Santa-Nomics and Santa-Comics Stories Gospels and gossips

No. 5-6, May.-Aug. 2017 » Bridging News

The gift of wisdom (which does not reside in Santa’s bag of gifts) also enjoins us to reflect an additional second beyond the first impulse. For instance, Christmas is a parable of austere Birth, but we celebrate it with bells and whistles; Christmas floods us with gifts, but with every useless little thing that we receive, some say, welfare is lost; Christmas remains a Christian holiday, but it externalizes secular glamour into a globalization which is decorated with Xmasy globes.
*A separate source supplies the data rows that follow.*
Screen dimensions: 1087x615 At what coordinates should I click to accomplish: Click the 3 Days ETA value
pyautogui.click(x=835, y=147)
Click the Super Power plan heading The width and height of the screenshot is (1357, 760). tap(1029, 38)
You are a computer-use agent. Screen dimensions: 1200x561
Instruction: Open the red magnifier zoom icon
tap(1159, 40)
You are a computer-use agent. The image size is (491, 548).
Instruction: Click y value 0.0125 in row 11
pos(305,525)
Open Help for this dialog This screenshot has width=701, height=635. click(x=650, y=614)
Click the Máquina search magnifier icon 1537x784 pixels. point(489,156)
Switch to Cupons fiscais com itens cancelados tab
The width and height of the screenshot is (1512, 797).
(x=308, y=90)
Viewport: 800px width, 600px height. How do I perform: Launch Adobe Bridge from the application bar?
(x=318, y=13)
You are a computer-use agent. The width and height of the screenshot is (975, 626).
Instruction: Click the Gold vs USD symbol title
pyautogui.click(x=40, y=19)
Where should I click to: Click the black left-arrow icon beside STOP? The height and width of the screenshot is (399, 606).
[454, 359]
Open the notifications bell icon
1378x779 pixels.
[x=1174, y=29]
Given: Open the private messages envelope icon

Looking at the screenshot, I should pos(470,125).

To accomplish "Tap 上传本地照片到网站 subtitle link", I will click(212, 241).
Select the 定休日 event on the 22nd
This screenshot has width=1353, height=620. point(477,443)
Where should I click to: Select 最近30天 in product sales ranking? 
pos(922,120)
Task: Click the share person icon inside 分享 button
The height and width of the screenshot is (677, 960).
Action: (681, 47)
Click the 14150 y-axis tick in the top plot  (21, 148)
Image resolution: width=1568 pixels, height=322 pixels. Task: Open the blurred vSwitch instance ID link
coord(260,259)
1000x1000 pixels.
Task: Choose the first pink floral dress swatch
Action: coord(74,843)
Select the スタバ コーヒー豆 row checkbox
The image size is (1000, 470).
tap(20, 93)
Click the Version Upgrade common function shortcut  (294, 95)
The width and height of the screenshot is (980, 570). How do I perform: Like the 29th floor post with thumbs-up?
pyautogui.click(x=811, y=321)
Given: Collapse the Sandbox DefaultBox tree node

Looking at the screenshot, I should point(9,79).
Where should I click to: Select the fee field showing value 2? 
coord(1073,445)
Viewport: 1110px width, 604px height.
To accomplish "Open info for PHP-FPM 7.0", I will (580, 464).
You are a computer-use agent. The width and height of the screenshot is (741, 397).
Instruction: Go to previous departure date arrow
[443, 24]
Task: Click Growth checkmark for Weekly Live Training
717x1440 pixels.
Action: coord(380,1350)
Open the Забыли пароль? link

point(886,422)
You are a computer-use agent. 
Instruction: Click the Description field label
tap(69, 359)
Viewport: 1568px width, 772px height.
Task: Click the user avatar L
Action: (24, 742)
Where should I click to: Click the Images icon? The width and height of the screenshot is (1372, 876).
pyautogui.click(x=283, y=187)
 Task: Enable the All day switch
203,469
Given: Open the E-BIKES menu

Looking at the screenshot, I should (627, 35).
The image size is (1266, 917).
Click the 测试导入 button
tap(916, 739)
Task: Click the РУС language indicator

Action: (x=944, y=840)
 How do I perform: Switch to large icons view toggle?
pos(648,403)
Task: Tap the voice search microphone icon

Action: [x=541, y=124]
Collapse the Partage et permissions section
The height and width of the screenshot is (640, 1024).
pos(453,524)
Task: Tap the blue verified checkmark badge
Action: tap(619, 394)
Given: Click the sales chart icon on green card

A text, as the present one, that makes the apology of human behaviour – in all its “secularity” –, of consumerism, accumulation, interest, profit, speculation for opportunities, all these around Holy Christmas, seems to be a frivolous episode in which we have spoiled, once again, the profound meaning of these days. But to separate the work of the market from the preservation of the Christian order is simply a dogmatic atavism. True freedom is the one that reunites them. 

(“Economic”) Story from Galilee 

In the world of globalization of trade, finance, information, or technology, the Gospels’ text has significance not only as a worn-out historic exercise of investigating a world situated in a testamentary transition between old and new moralities. It remains a current issue in our world where things are traded online and people are “sold” in prime time, where slang is spoken in chat literature and books became abundantly… scarce.

The sequence of “The Adoration of the Magi”, richly illustrated in artistic forms, is the plea of the idea that not wealth, but the passion or dishonesty of acquisition are morally incriminating. The three offer the Holy Family not random things, though useful for the moment, but expensive gifts, scarce commodities in the era, “gold, myrrh and incense” (quasi-capital), to bring them more prosperity in the future. And they are not refused by the Holy Family.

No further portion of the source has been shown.